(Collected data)
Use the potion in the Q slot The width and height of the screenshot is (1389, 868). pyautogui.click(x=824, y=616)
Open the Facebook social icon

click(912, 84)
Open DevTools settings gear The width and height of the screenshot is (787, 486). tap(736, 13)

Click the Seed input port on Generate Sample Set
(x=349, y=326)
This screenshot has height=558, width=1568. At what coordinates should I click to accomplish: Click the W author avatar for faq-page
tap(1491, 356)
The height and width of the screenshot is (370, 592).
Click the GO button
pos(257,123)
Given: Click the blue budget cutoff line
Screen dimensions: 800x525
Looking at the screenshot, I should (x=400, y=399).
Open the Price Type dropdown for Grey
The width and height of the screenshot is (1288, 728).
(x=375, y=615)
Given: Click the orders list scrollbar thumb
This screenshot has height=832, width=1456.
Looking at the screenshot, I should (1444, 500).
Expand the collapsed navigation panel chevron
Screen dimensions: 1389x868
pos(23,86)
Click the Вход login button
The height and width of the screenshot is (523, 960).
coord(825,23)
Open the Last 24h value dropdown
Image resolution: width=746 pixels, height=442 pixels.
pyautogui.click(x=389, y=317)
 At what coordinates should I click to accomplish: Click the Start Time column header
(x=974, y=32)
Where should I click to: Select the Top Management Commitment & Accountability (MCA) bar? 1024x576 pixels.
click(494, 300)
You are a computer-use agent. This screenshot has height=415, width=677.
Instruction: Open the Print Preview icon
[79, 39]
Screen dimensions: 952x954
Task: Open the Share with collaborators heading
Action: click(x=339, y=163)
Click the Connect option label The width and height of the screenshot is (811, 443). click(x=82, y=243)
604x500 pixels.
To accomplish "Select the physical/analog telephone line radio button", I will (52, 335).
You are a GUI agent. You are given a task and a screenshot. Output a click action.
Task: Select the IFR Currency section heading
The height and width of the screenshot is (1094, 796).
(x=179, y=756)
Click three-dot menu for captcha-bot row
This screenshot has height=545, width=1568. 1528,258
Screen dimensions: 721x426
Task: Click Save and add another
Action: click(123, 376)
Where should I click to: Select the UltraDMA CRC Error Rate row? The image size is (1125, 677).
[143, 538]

● **TASK BRIEF**:
Retype all the data, keeping every character the same.

● **WORKED SOLUTION**:
Use the potion in the Q slot The width and height of the screenshot is (1389, 868). pyautogui.click(x=824, y=616)
Open the Facebook social icon

click(912, 84)
Open DevTools settings gear The width and height of the screenshot is (787, 486). tap(736, 13)

Click the Seed input port on Generate Sample Set
(x=349, y=326)
This screenshot has height=558, width=1568. At what coordinates should I click to accomplish: Click the W author avatar for faq-page
tap(1491, 356)
The height and width of the screenshot is (370, 592).
Click the GO button
pos(257,123)
Given: Click the blue budget cutoff line
Screen dimensions: 800x525
Looking at the screenshot, I should (x=400, y=399).
Open the Price Type dropdown for Grey
The width and height of the screenshot is (1288, 728).
(x=375, y=615)
Given: Click the orders list scrollbar thumb
This screenshot has height=832, width=1456.
Looking at the screenshot, I should (1444, 500).
Expand the collapsed navigation panel chevron
Screen dimensions: 1389x868
pos(23,86)
Click the Вход login button
The height and width of the screenshot is (523, 960).
coord(825,23)
Open the Last 24h value dropdown
Image resolution: width=746 pixels, height=442 pixels.
pyautogui.click(x=389, y=317)
 At what coordinates should I click to accomplish: Click the Start Time column header
(x=974, y=32)
Where should I click to: Select the Top Management Commitment & Accountability (MCA) bar? 1024x576 pixels.
click(494, 300)
You are a computer-use agent. This screenshot has height=415, width=677.
Instruction: Open the Print Preview icon
[79, 39]
Screen dimensions: 952x954
Task: Open the Share with collaborators heading
Action: click(x=339, y=163)
Click the Connect option label The width and height of the screenshot is (811, 443). click(x=82, y=243)
604x500 pixels.
To accomplish "Select the physical/analog telephone line radio button", I will (52, 335).
You are a GUI agent. You are given a task and a screenshot. Output a click action.
Task: Select the IFR Currency section heading
The height and width of the screenshot is (1094, 796).
(x=179, y=756)
Click three-dot menu for captcha-bot row
This screenshot has height=545, width=1568. 1528,258
Screen dimensions: 721x426
Task: Click Save and add another
Action: click(123, 376)
Where should I click to: Select the UltraDMA CRC Error Rate row? The image size is (1125, 677).
[143, 538]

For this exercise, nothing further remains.